Soon to turn 79 and now a hobbyist painter of nautical watercolors good enough to have several gallery shows in the Carolinas and Virginia, he attributes his passions for writing, boats and baseball to growing up in the old South Carolina port city of Charleston. Looking up to the examples of his father's brothers, one of whom was a Charleston newspaper editor while the other was a journalist turned Broadway playwright and Hollywood screenwriter, the writing career he initially aspired to was in newspapers, not books. That's just what he began pursuing at small papers in New Jersey and Virginia and with the Associated Press in the latter state's capital city after graduating there from the University of Richmond and completing army service, an era recounted in last year's An Honorable Estate: My Time in the Working Press (LSU).
Rubin enrolled under the G.I. Bill in a writing seminar at Johns Hopkins in Baltimore. But taking a year off from newspaper work led to earning a Ph.D. and becoming the editor of the Hopkins Review. "I hadn't meant to get a doctorate, but I've always been glad I got that thing because it is, in effect, a union card for college and university teachers." In fact, it proved invaluable when he left his final newspaper job to begin teaching at Hollins, a Virginia women's college.
The appointment finally placed him in an environment that unleashed his multifocused literary interests. "In some ways," he says, "my best time was my 10 years at Hollins." Affectionate anecdotes are still told by his former students there but, says Rubin, "I doubt I taught anyone at Hollins—or later at UNC—to write. Lee Smith is always saying that without my guidance at Hollins she could never have become a writer. But actually, that came from within herself. All I've ever done is to try to recognize talent and encourage its development in whatever way I could."
That was also his goal at Algonquin in trying to establish an alternative to the New York publishing gauntlet for promising young Southern writers. Founded with Shannon Ravenel—a student of his at Hollins who went on to edit Houghton Mifflin's Best American Short Stories series—and a group of backers, Rubin's independent enterprise, a fast-starter at winning national notice for its books, ultimately floundered amid marketing and financial difficulties and was bought by Workman the year he retired from UNC and two years before he exited from his creation.
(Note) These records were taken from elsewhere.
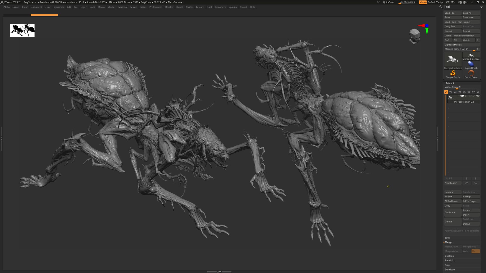Image resolution: width=486 pixels, height=273 pixels.
Task: Select the SimpleBrush tool icon
Action: [x=453, y=73]
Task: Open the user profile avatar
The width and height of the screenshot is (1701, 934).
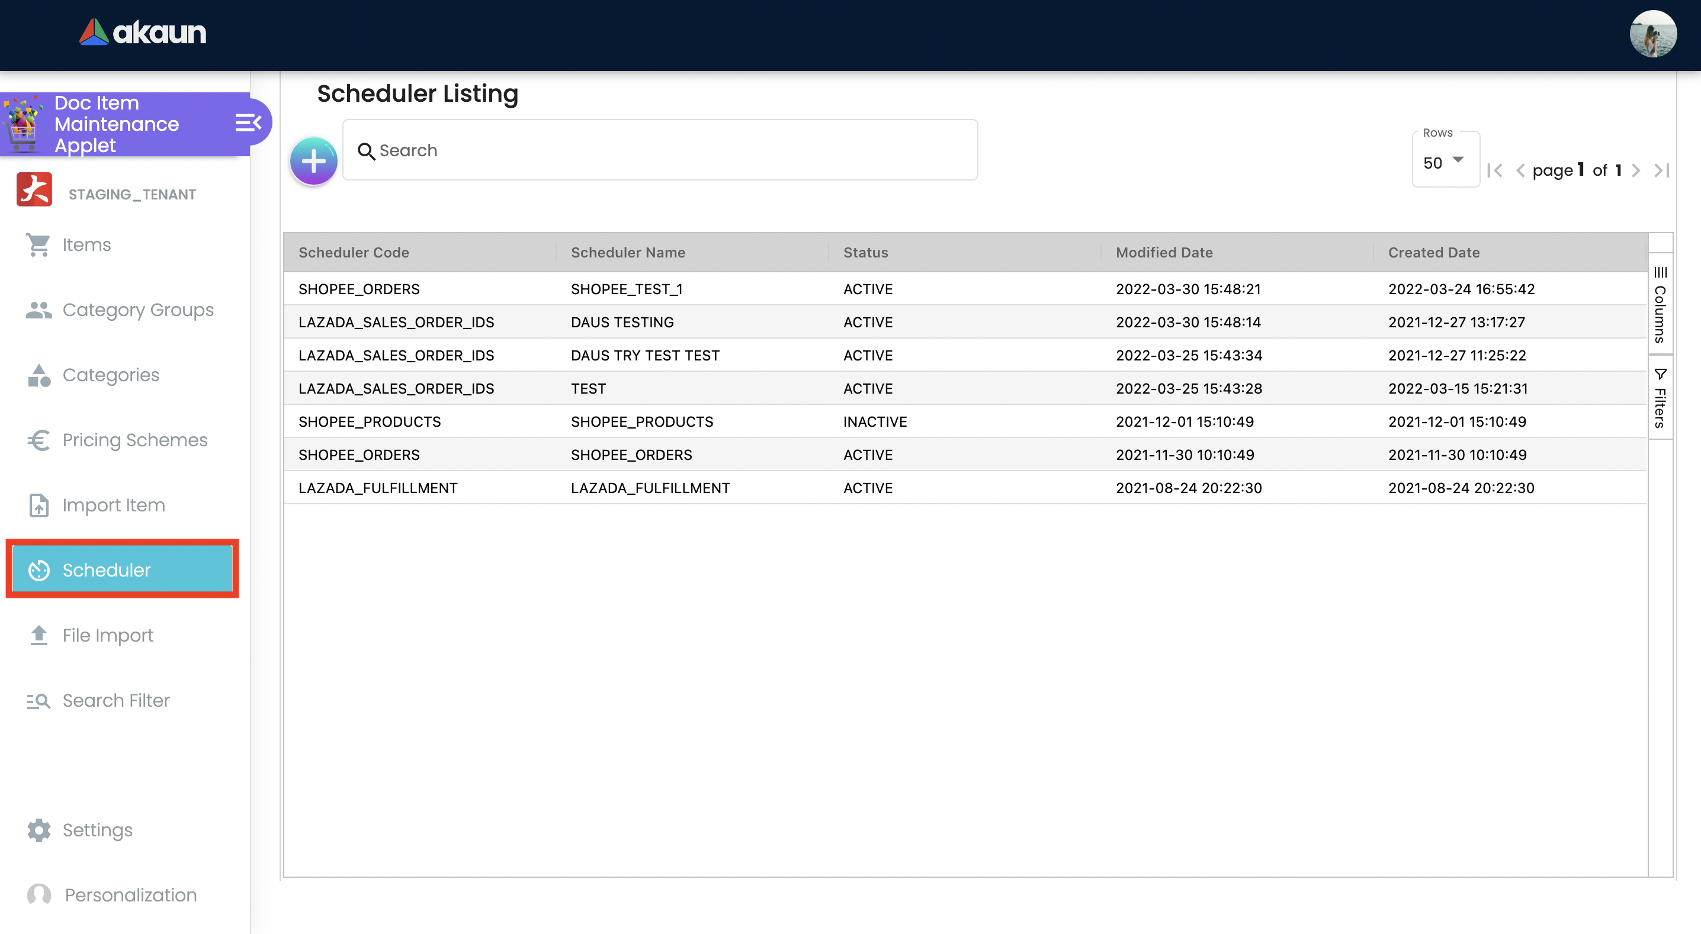Action: tap(1653, 34)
"I have mixed feelings about Algonquin," he candidly says in hindsight. "We succeeded in launching the writing careers of Clyde Edgerton, Jill McCorkle, Larry Brown and Kaye Gibbons, which was in line with what Shannon and I set out to do. But we were far less successful on the business side."
A Secret Jewish Youth
The early background of his immediate paternal forebears in Charleston was also elusive until recently, primarily due to their refusal to talk about impoverished childhoods during which the family's three boys were sent to live at a Jewish orphanage in Atlanta. "I fictionalized these people in The Golden Weather, but my new book is an attempt to find a better understanding of them and explain to myself their nuances, all of which are reflected in me. They were Reform Jews living in a small Southern city where the Jewish community might be thought of as very different from that in New York, say. For example, when I meet people, I don't think about whether they are Jewish or not, and that's because of how I was raised in Charleston where I had many non-Jewish friends. But although my father, aunts and uncles weren't especially religious, I think religion, in the sense of believing in always doing something as well as you can, had a lot to do with their lives, and thus my own."
But will My Father's People be his final book? Despite his ambiguous answer, Ravenel, who is cited in the affecting memoir's acknowledgments as giving its "manuscript a close, skillful, and imaginative reading," thinks that is unlikely, noting that Rubin "is always at his computer working when I stop by for a visit." Still, the energetic septuagenarian insists any future book will not be Southern literature, about which he says, "I've had my say."